* _TASK INSTRUCTIONS_
Rewrite the passage on farm risks from "Further, it leads" to "insure against losses.", putting "stockpiling" in place of "hoarding".

─── READING TEXT

Further, it leads to defaults and indebtedness. Uncertain policies and regulations such as those of the Agricultural Produce Market Committee (APMC Act), besides low irrigation coverage, drought, flooding and unseasonal rains, are some other factors that hit farmers hard.

What about prices?

Farmers face price uncertainties due to fluctuations in demand and supply owing to bumper or poor crop production and speculation and hoarding by traders. The government’s economic survey for 2016-17 points out that the price risks emanating from an inefficient APMC market are severe for farmers in India since they have very low resilience because of the perishable nature of produce, inability to hold it, hedge in surplus-shortage scenarios or insure against losses.

Lakhwinder Singh, an agriculture expert at Punjabi University, Patiala, who has been mapping rural Punjab for decades, points out that along with the slowdown in agricultural growth, the costs of farm inputs have increased faster than farm produce prices. The cost of capital too has increased manifold over the years.

This turned agriculture into an unprofitable occupation and compelled farmers, especially the small and marginal, to borrow costly money from informal sources of credit, which deepened the crises.

While the farming sector has its own set of risks, like any other economic activity, to increase and ensure stable flow of income to farmers it is vital to manage and reduce the risks by analysing, categorising and addressing them.

──────
─── PROVIDED RECORDS

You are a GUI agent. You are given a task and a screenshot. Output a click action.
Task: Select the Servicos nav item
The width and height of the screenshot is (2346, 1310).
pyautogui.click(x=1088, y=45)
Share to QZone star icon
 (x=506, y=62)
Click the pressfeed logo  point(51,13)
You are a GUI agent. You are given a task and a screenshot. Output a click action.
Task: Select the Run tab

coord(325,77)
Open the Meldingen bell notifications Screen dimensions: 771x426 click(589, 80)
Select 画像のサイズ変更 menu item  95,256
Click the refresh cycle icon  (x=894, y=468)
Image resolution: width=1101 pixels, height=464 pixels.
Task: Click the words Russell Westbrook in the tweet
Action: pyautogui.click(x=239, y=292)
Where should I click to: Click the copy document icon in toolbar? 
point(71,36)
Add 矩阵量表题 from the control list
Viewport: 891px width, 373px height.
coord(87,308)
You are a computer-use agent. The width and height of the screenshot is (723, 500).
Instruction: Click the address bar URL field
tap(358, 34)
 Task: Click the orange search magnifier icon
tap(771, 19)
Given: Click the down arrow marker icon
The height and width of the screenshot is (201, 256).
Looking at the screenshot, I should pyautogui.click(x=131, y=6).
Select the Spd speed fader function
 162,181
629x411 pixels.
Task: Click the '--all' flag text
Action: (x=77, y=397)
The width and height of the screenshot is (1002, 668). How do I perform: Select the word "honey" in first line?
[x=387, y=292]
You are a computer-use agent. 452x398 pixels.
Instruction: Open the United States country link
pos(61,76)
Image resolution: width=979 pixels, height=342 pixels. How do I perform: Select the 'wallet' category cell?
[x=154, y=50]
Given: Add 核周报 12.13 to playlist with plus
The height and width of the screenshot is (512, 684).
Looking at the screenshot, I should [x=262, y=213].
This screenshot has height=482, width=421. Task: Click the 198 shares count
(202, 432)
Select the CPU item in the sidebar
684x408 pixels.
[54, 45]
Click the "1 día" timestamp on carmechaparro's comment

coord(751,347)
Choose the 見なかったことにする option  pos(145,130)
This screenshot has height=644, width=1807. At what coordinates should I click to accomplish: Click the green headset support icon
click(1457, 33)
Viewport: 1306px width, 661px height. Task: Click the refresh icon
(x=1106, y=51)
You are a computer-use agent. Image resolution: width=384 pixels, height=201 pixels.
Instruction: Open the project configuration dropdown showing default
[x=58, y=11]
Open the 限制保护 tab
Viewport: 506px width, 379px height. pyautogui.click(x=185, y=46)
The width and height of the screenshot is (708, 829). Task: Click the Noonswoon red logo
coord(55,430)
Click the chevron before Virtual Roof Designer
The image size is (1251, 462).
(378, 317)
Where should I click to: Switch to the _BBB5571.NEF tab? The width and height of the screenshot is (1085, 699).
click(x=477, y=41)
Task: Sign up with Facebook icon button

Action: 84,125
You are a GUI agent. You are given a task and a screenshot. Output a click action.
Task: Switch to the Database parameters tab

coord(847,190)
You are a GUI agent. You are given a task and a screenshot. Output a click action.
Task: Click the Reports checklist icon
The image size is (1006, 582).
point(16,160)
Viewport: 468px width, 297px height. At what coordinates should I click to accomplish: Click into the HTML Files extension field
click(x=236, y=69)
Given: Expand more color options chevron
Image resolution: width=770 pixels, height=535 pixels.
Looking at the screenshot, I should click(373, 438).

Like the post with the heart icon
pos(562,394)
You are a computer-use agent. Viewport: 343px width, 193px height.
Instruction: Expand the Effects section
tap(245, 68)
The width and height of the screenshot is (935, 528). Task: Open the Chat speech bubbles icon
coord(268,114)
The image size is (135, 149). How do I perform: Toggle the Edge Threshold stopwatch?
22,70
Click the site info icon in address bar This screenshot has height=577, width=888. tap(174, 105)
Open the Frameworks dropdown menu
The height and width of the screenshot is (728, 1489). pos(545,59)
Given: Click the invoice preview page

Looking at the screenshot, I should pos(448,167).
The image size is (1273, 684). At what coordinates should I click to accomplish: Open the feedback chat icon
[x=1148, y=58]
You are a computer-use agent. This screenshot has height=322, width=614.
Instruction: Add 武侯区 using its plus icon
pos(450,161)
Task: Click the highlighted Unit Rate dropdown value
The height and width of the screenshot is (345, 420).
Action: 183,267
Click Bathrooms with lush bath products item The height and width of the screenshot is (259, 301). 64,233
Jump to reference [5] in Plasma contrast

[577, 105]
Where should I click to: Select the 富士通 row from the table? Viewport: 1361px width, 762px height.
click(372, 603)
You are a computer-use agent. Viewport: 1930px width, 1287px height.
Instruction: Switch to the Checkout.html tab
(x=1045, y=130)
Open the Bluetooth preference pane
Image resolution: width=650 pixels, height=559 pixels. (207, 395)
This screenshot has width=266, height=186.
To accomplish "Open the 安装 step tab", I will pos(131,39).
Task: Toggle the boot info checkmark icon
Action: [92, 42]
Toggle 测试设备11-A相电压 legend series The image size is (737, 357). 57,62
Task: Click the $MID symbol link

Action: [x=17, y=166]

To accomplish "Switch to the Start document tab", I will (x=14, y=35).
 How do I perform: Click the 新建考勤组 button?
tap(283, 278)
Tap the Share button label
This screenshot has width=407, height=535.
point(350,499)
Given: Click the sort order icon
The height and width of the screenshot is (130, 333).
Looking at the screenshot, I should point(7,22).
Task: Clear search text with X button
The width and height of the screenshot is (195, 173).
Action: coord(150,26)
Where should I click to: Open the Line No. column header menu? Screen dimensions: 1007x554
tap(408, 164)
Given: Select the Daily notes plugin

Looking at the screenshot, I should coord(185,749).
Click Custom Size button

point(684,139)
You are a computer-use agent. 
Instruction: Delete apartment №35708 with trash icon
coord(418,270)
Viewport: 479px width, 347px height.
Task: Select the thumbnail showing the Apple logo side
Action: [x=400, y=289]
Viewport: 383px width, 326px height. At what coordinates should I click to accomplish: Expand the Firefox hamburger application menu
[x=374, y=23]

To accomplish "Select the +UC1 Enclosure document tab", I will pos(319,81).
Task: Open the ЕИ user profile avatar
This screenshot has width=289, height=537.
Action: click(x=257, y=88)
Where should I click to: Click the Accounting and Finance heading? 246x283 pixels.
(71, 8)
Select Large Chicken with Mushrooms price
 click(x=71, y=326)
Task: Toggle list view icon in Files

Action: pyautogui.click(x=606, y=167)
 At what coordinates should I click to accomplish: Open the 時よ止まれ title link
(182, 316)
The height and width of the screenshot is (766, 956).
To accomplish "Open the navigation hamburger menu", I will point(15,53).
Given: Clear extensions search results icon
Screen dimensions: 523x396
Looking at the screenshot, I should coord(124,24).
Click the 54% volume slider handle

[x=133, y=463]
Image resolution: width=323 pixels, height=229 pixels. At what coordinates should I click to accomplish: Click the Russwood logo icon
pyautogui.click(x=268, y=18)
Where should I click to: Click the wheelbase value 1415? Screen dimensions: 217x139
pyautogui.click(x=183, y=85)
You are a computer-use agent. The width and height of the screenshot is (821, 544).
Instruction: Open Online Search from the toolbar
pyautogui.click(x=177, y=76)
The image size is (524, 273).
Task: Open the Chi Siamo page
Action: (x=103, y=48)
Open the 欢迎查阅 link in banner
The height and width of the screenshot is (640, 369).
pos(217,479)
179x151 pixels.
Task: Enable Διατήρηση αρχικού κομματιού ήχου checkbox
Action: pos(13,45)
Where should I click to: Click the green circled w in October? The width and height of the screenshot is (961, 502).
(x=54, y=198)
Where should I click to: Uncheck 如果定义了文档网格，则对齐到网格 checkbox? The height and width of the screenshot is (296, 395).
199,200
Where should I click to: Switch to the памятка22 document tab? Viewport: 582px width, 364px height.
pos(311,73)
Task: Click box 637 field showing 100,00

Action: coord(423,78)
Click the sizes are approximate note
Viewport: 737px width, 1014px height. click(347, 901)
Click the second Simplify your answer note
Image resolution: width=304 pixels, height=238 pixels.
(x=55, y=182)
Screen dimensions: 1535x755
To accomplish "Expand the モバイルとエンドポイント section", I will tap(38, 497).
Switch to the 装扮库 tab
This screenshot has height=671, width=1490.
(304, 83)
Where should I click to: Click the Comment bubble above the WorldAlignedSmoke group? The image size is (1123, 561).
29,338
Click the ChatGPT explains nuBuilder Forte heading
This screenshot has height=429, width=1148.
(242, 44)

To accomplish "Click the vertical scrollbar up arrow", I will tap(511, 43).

──────

* _FULL OUTPUT_
Further, it leads to defaults and indebtedness. Uncertain policies and regulations such as those of the Agricultural Produce Market Committee (APMC Act), besides low irrigation coverage, drought, flooding and unseasonal rains, are some other factors that hit farmers hard.

What about prices?

Farmers face price uncertainties due to fluctuations in demand and supply owing to bumper or poor crop production and speculation and stockpiling by traders. The government’s economic survey for 2016-17 points out that the price risks emanating from an inefficient APMC market are severe for farmers in India since they have very low resilience because of the perishable nature of produce, inability to hold it, hedge in surplus-shortage scenarios or insure against losses.